Some macrophages have special functions in organs. For example, there are macrophages in the testes that secrete a substance that neighboring cells need to be able to produce testosterone.
If the number of monocytes in the blood is reduced, it is called monocytopenia. The lower normal limit is 200 cells per microliter of blood. Monocytopenias usually occur in the context of leukemia. An increase in monocytes is called monocytosis. Monocytosis is a subtype of leukocytosis.
Monocytosis is found in chronic inflammation, necrosis and disease processes with increased phagocytosis. For example, systemic histoplasmosis or leishmaniasis lead to monocytosis.
One disease in which monocytes play an important role is tuberculosis. In tuberculosis, the pathogen, Mycobacterium tuberculosis, reaches the lungs via the airways. There the macrophages pick up the pathogen. However, the pathogens have a protective layer so that they cannot be finally digested by the macrophages. In order to still protect the body from the bacteria, more monocytes are taken from the blood.

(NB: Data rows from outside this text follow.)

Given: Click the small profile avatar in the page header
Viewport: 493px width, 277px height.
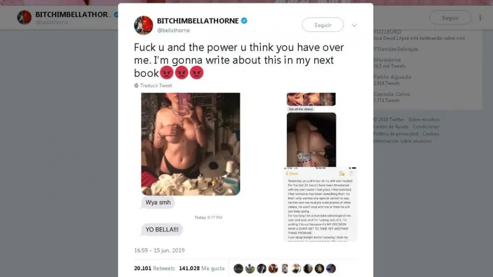Looking at the screenshot, I should pyautogui.click(x=24, y=17).
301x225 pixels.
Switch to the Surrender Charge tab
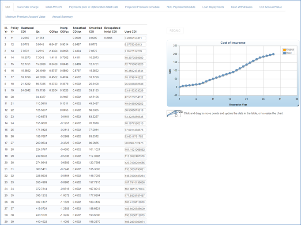tap(28, 7)
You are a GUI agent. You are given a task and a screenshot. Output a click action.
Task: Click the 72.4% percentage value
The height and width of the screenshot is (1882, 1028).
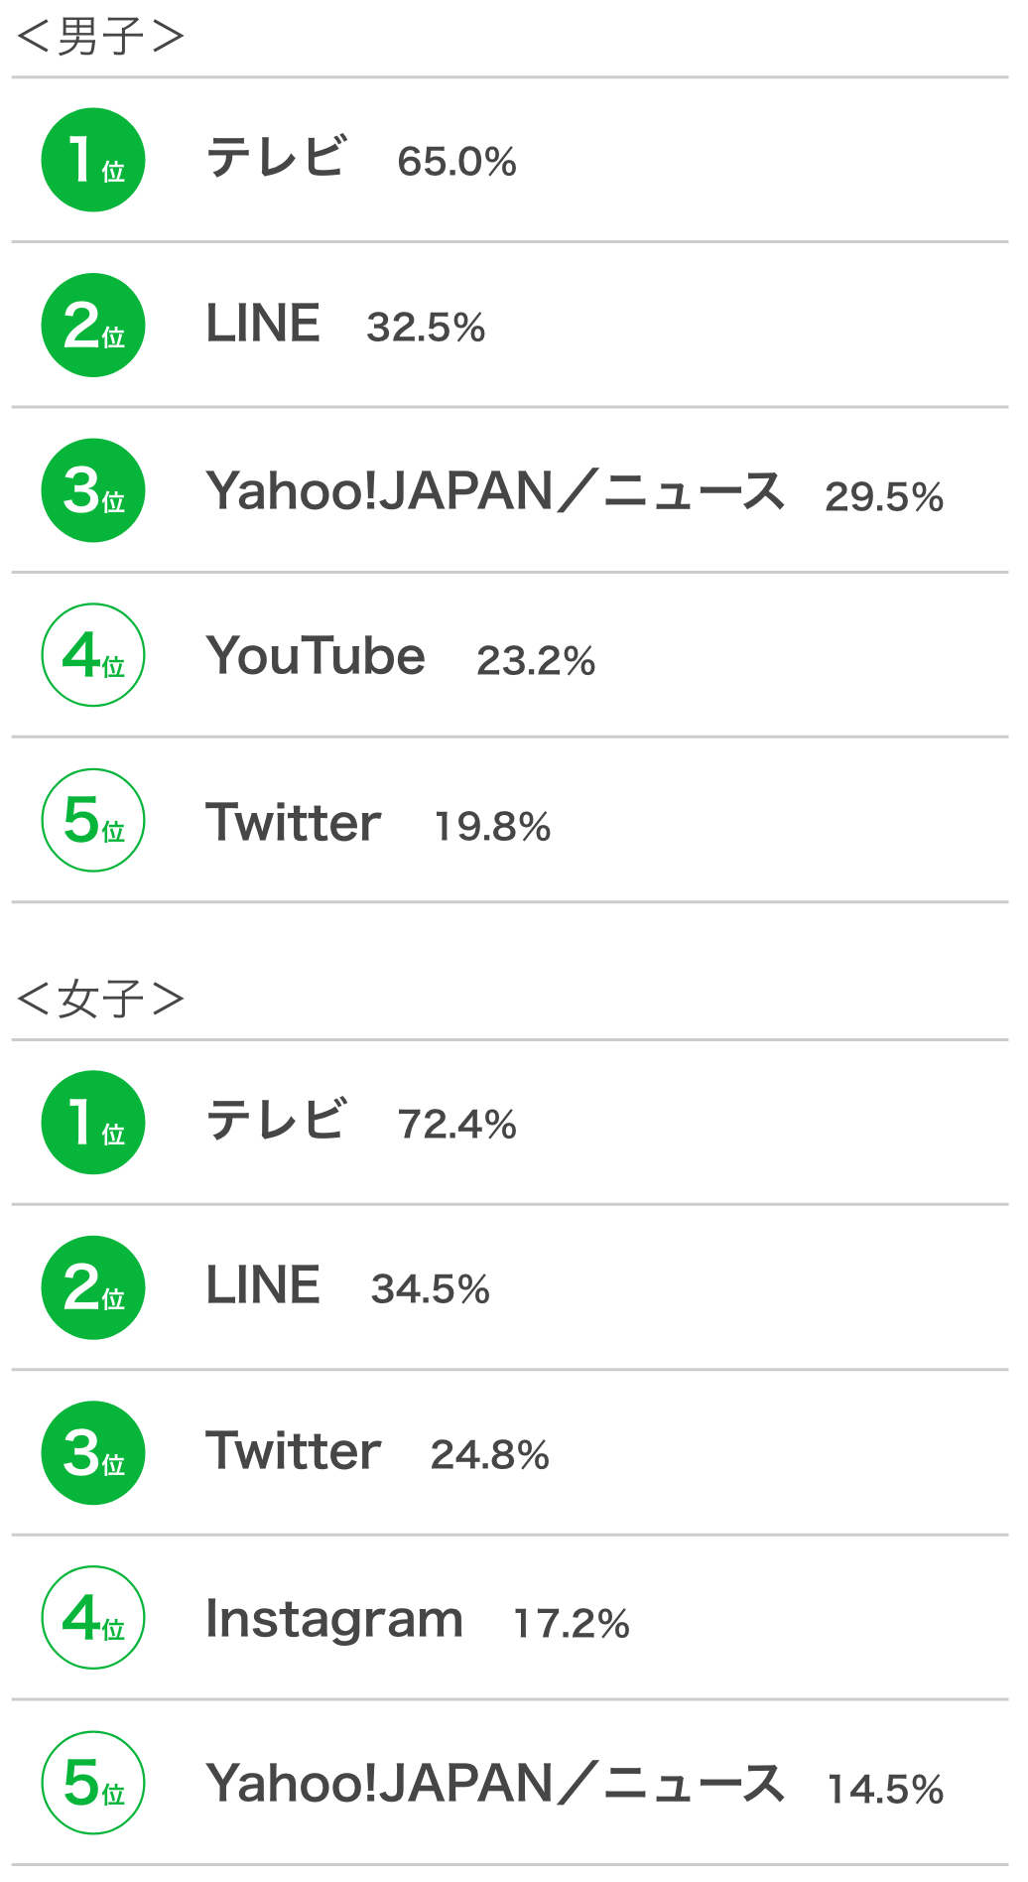click(456, 1125)
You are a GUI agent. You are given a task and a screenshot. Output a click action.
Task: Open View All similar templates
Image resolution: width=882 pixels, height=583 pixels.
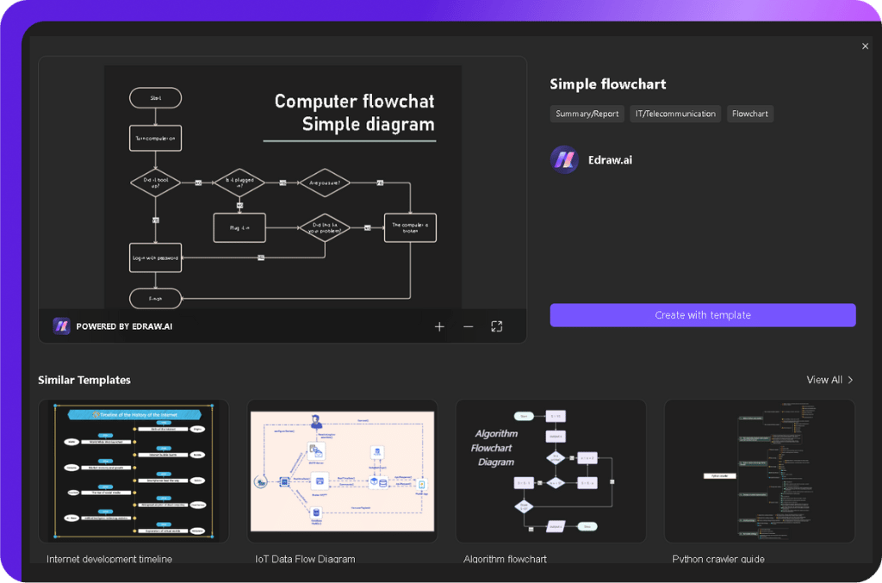click(x=824, y=379)
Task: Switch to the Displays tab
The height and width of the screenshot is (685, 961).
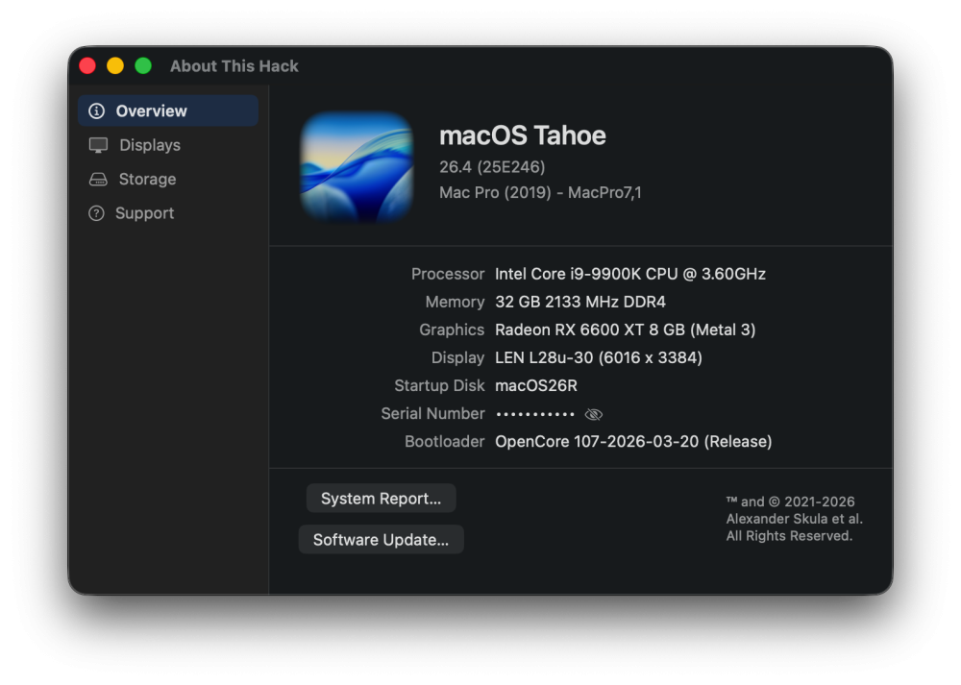Action: point(168,145)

These transform into so-called epithelial cells and surround the macrophages with the bacterium like a protective wall. The cells within this protective wall die, but the pathogens remain trapped. It only becomes problematic when the protective wall can no longer be maintained due to an immune deficiency. The pathogens can then be released years after the initial infection and cause reinfection.